Even in 2016, when 1-800-Flowers introduced Gwyn, the retail industry’s first well-recognized AI-powered chatbot, it was a sensation. Gwyn contributed almost $10 million in revenue growth for the company in 2017. As the flower shop grew into a multi-brand gift-shop retailer—requiring shoppers to navigate thousands of products scattered over bewildering brands and categories—Gwyn took on the role of a gift concierge, making the customer journey simpler. 

In May 2023, no surprise, 1-800-Flowers adopted ChatGPT, ahead of Mother’s Day, with a feature called MomVerse that created personalized poems and songs to go with gifts for recipients—going beyond what any shopping assistant, human or otherwise, could do. In one stroke, 1-800-Flowers was using a GenAI-driven virtual agent to respond to customer needs while creating unique, on-the-fly customized content. From simplifying the customer journey with Gwyn, 1-800-Flowers went on to being outrageously delightful with MomVerse.

There are subtle differences between the traditional chatbots we know and the intelligent, GenAI-powered virtual agents now becoming available. Traditional chatbots are rules-based, cannot learn from new interactions, and cannot manage complex or contextual interactions. GenAI-powered virtual agents can manage complex questions, detect and analyze sentiment, shape conversations based on customer intent, and continuously improve using ML.

There are several reasons to invest in GenAI-powered conversational virtual agents—they support sales efforts, reduce response time, and deliver better customer experience. But three reasons go beyond these:

24/7 intelligent customer support becomes possible. ‘Intelligent’ is the key here. Customers are reaching out across all hours of the day, wanting to speak to intelligent support executives. It is impossible to deploy teams around the clock, speaking a variety of languages, to hold meaningful, consistent, contextual, personalized, and outcome-oriented conversations with customers. GenAI bots can do this at scale, using their self-learning capabilities to improve with every iteration.

Improved data collection is another key advantage of conversational AI. Data is the heart of retail strategy, operations, and sales. It provides insights to ensure retail executives and customers make informed, data-based decisions. Conversational AI has the potential to build data beyond identity, purchases made, date and time of purchase, volume, and frequency of purchase, payment method, and so on. 

It offers the chance to understand customer sentiment and intent—two aspects of retail that can make or break a business. This is because humans are more comfortable talking—instead of filling forms—and usually provide much richer information in conversations. 

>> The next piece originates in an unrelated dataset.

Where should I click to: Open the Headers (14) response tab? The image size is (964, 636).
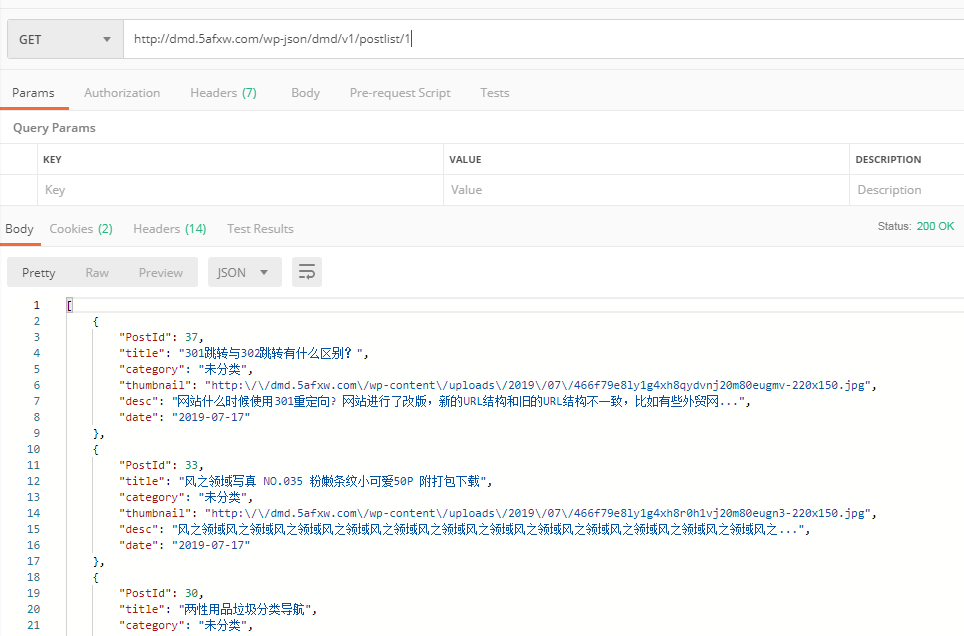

Conversational AI is ideal in such situations because it can bring a depth of listening that few humans can. Listening is the key to moving conversations toward inquiry, insight, and advocacy. Human support teams do not have the time or the skills to develop rich conversations. Their interactions are optimized for time, which limits their opportunity to acquire data that lives outside checklists, surveys, and drop-downs. 

Brand enrichment is an unquantifiable benefit of GenAI-powered conversational virtual agents. These agents are leading the charge for genuinely interactive experiences. Adopting conversational AI in retail environments gives brands a unique differentiator. By leveraging advanced, cutting-edge technology, retail brands can show they are ahead of the competition, attracting more customers (and employees). When GenAI platforms become widely available, retail domain expertise and GenAI experience/implementation will become the differentiators.

Conclusion

Retailers can continue to deploy traditional rules-based chatbots that rely on limited datasets in environments that are not complex and where human interaction is minimal. In all other environments, GenAI-powered conversational virtual agents are the future. In a few years from now, perhaps as little as a year, traditional chatbots will look a shade retrofuturistic—cool, but steampunk. The march into the future for retail will be with knowledgeable, multimodal, adaptable, curious, and empathetic GenAI-powered conversational virtual agents.